Records excerpted from a collection
________________
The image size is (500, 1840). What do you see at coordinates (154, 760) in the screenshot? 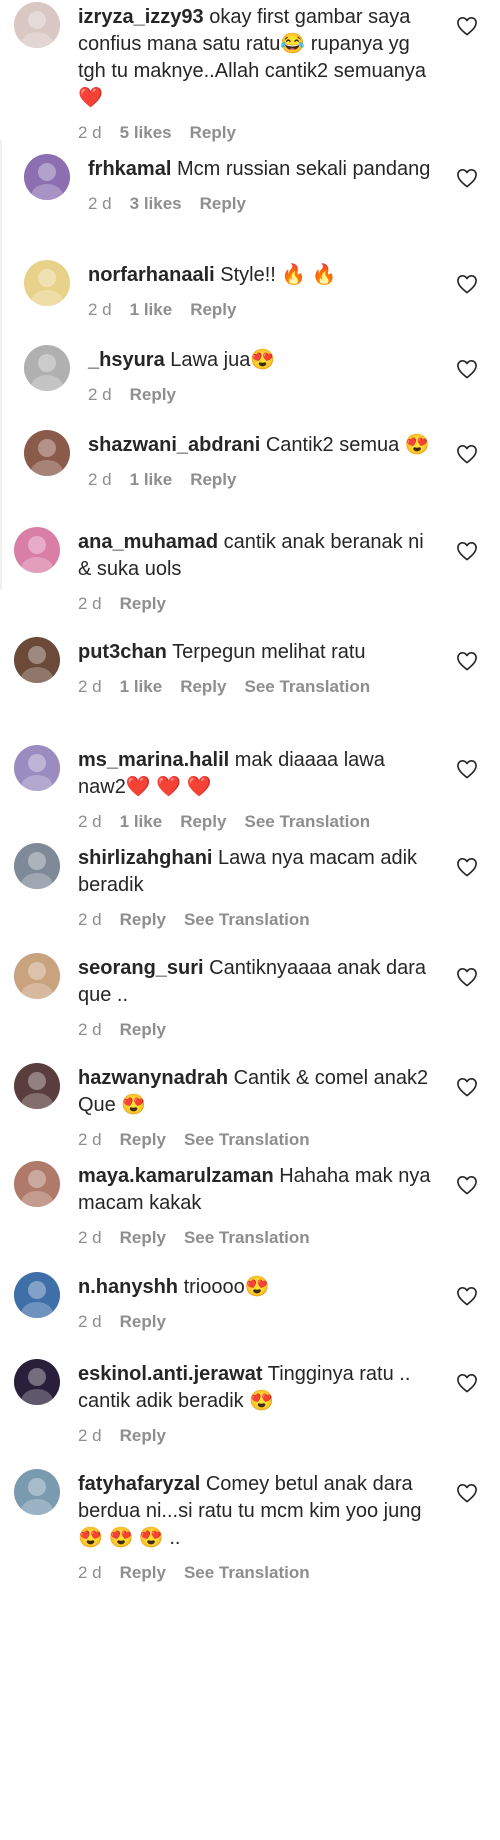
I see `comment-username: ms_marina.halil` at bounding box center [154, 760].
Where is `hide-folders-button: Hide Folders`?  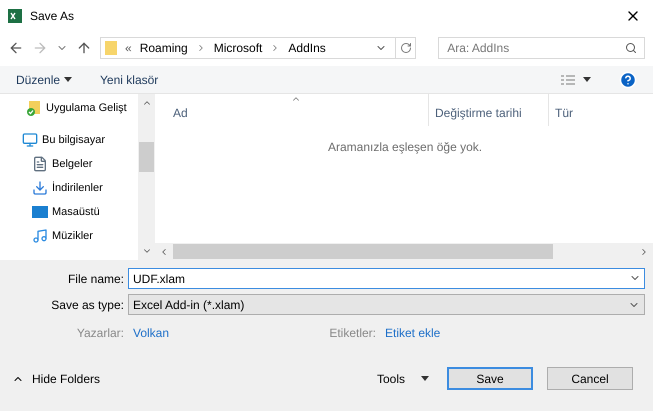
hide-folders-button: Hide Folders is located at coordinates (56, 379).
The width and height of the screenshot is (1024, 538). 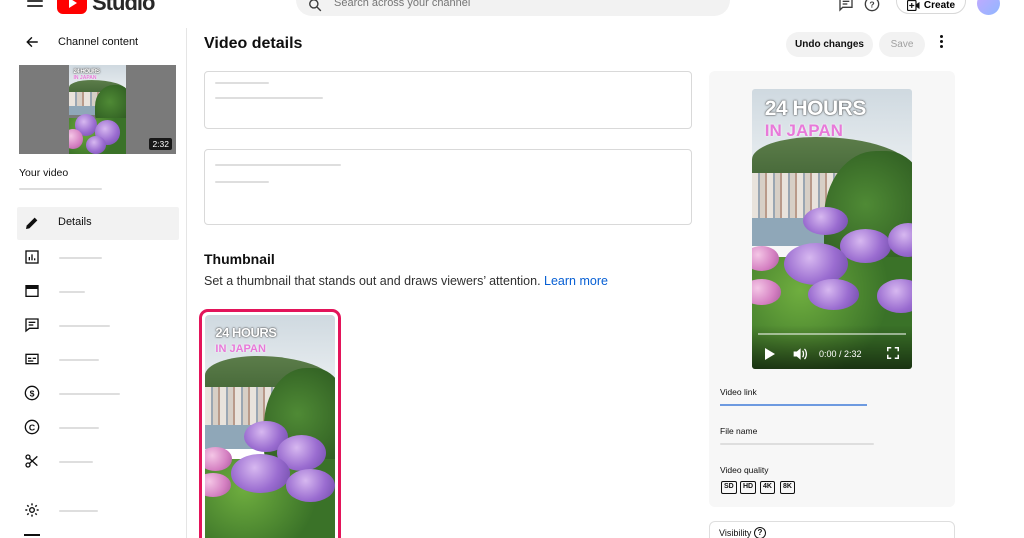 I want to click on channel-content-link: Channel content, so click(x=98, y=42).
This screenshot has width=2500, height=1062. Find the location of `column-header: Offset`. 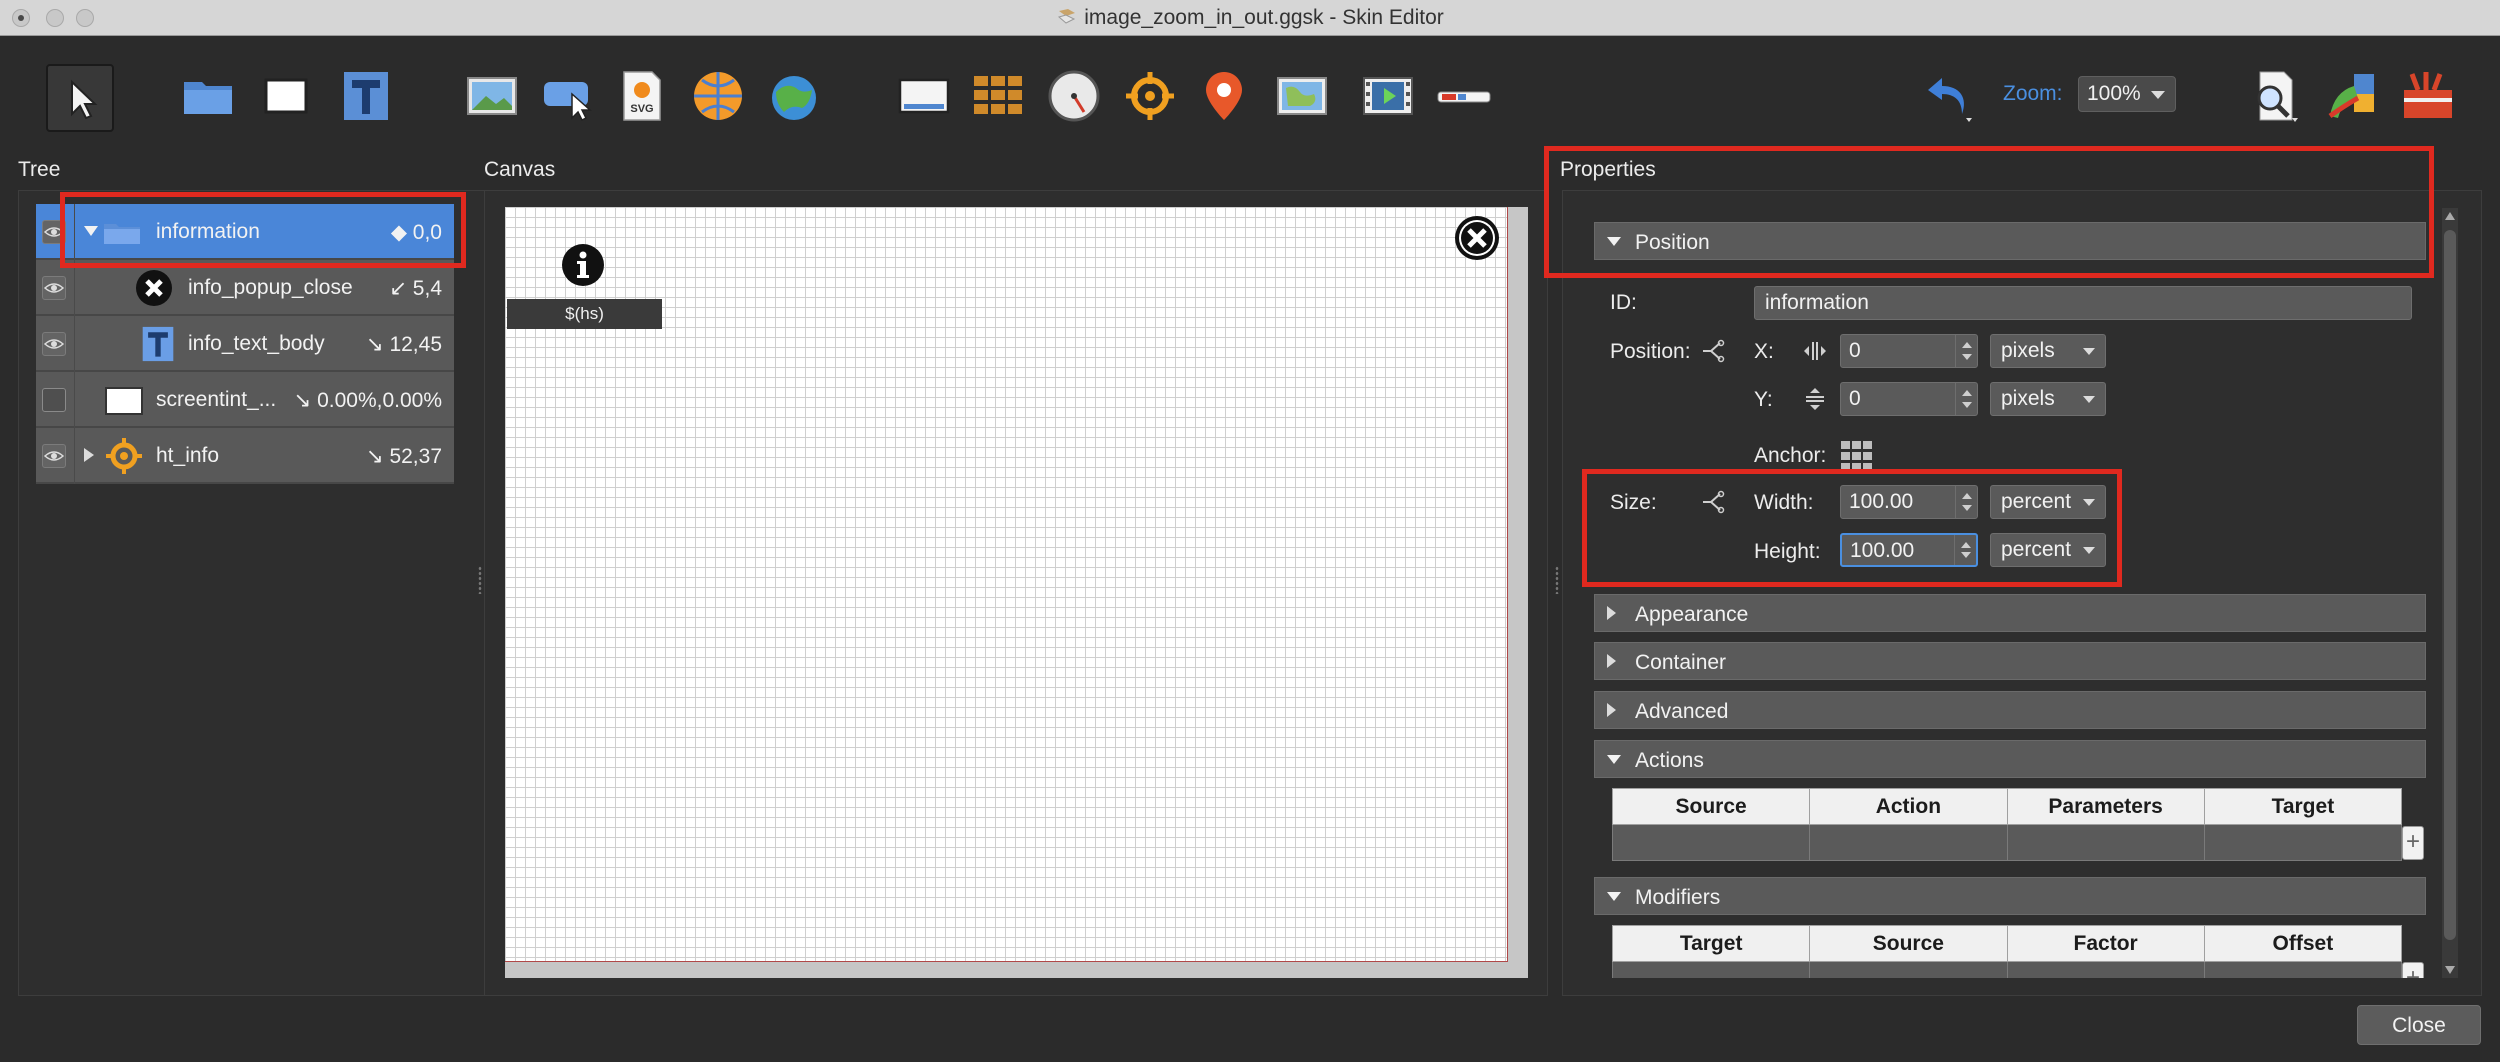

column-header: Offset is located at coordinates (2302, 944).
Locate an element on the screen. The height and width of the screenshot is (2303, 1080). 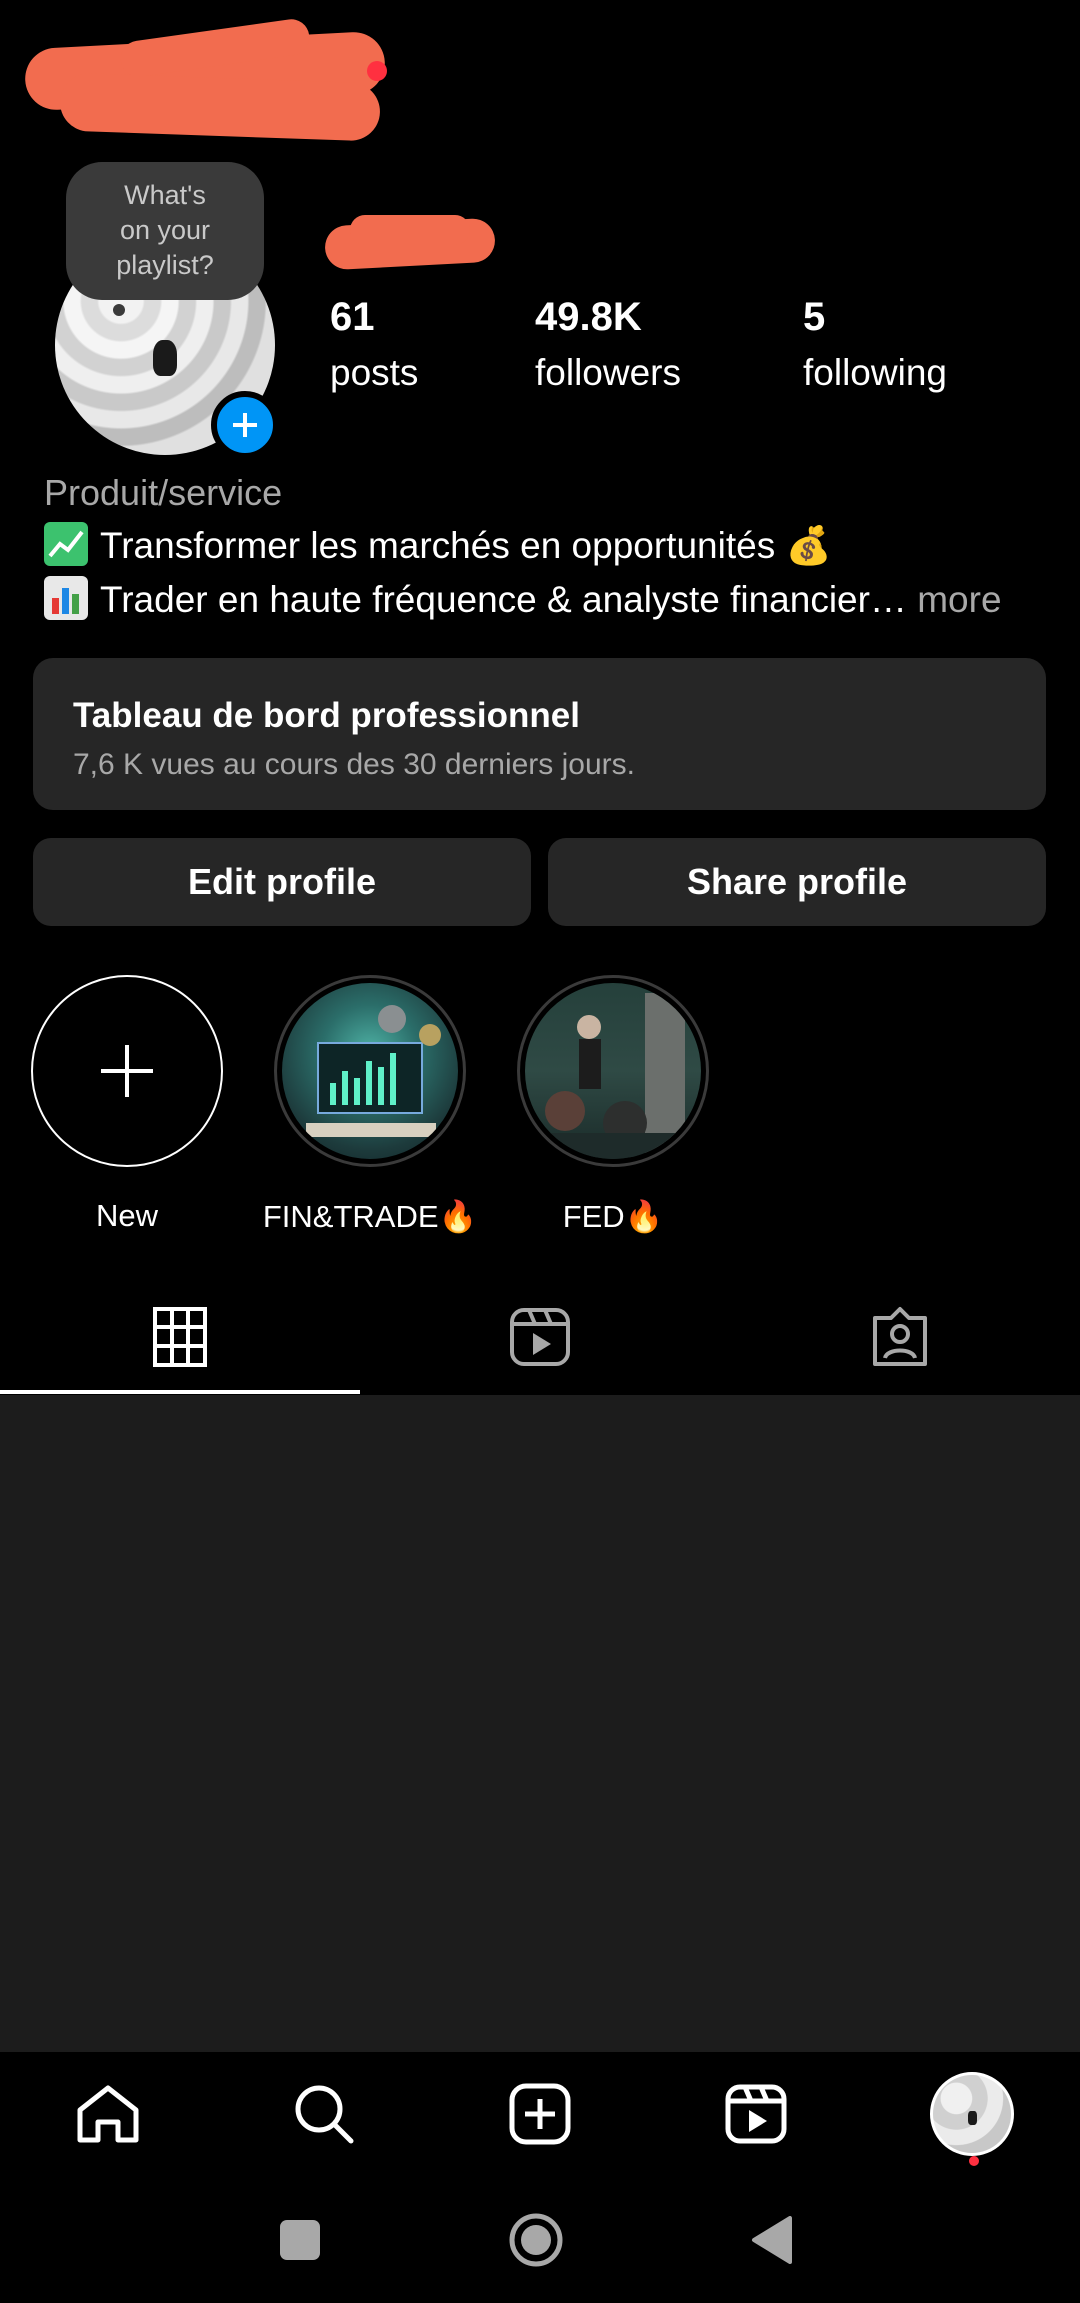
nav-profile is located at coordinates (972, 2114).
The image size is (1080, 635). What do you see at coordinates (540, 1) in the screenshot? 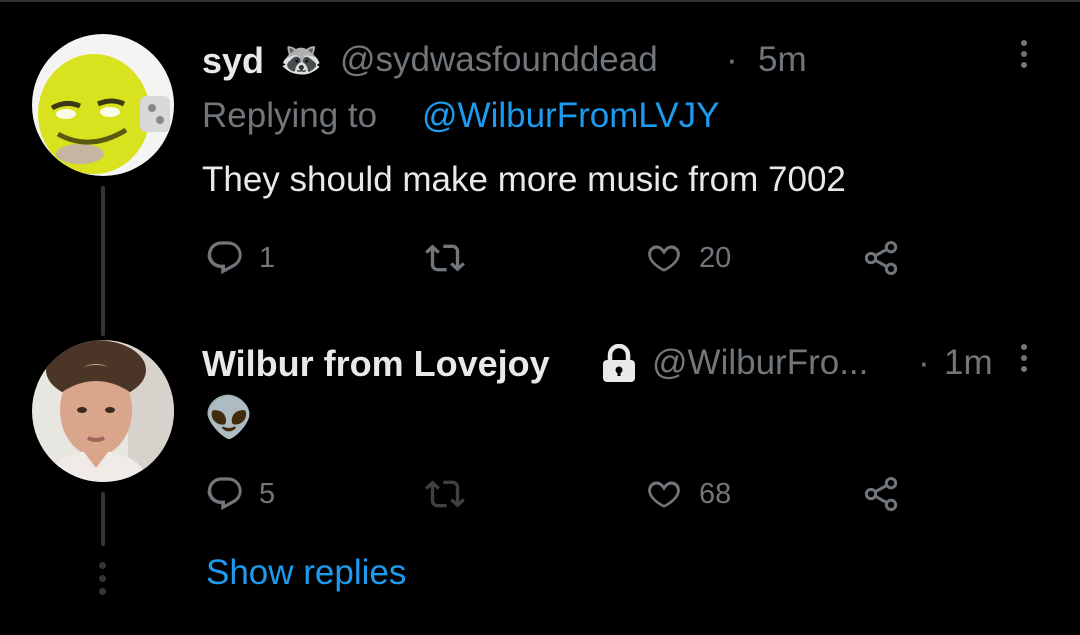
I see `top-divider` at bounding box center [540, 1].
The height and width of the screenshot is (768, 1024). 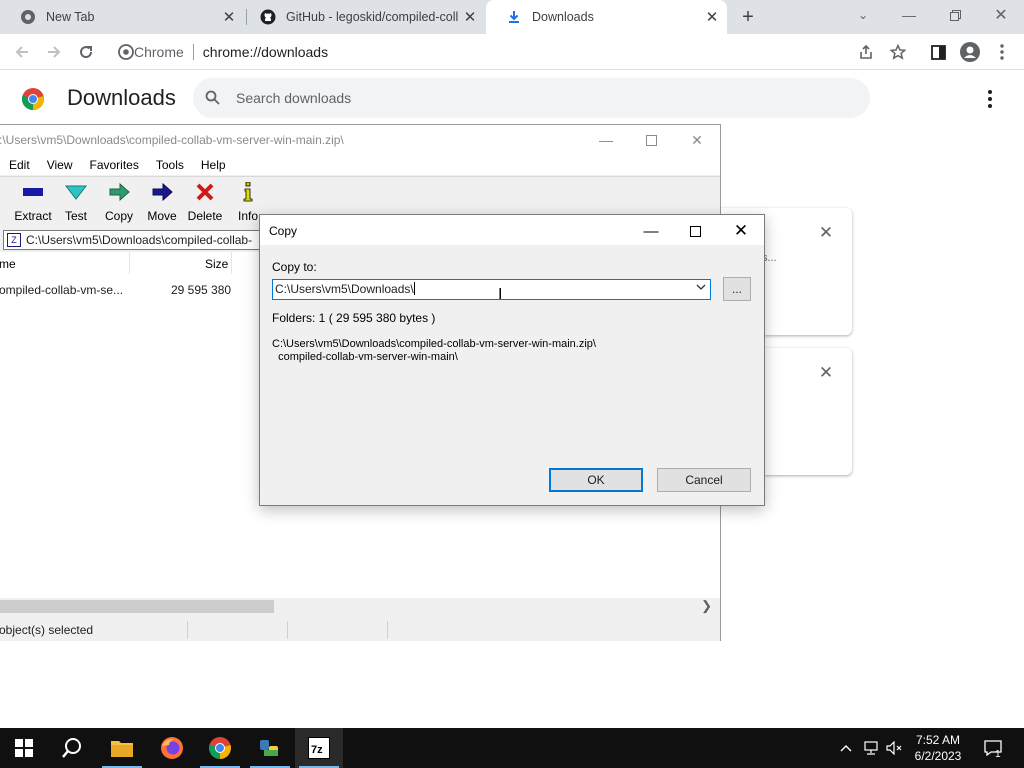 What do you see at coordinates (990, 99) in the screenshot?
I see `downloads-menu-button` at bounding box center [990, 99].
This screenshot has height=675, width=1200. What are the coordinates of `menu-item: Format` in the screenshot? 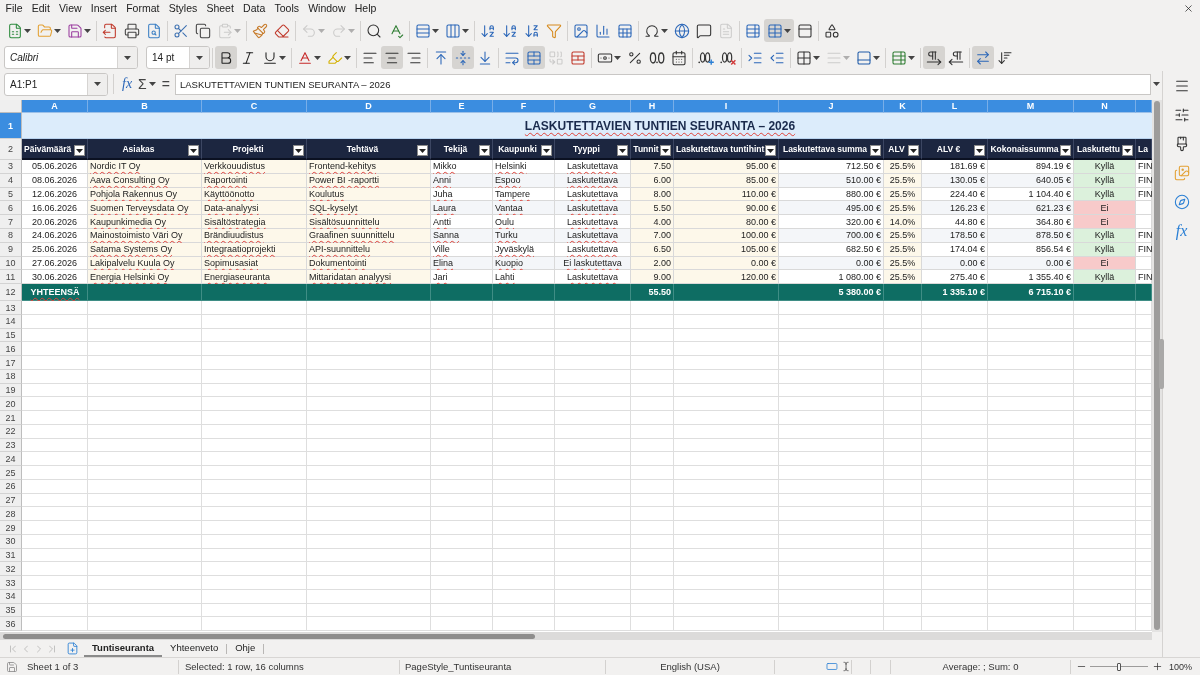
________________
## DIRECTIONS FOR THIS TASK
Can you transcribe the rows word for word, beginning at the line containing "This screenshot has width=2500, height=1062." and stopping after the line containing "center [540, 1]."? Leave the pictures out.

## REPLY
This screenshot has width=2500, height=1062. Find the location of `column-header: Offset`. 

column-header: Offset is located at coordinates (2302, 944).
Locate an element on the screen. The height and width of the screenshot is (2303, 1080). 
nav-profile is located at coordinates (972, 2114).
The image size is (1080, 635). What do you see at coordinates (540, 1) in the screenshot? 
I see `top-divider` at bounding box center [540, 1].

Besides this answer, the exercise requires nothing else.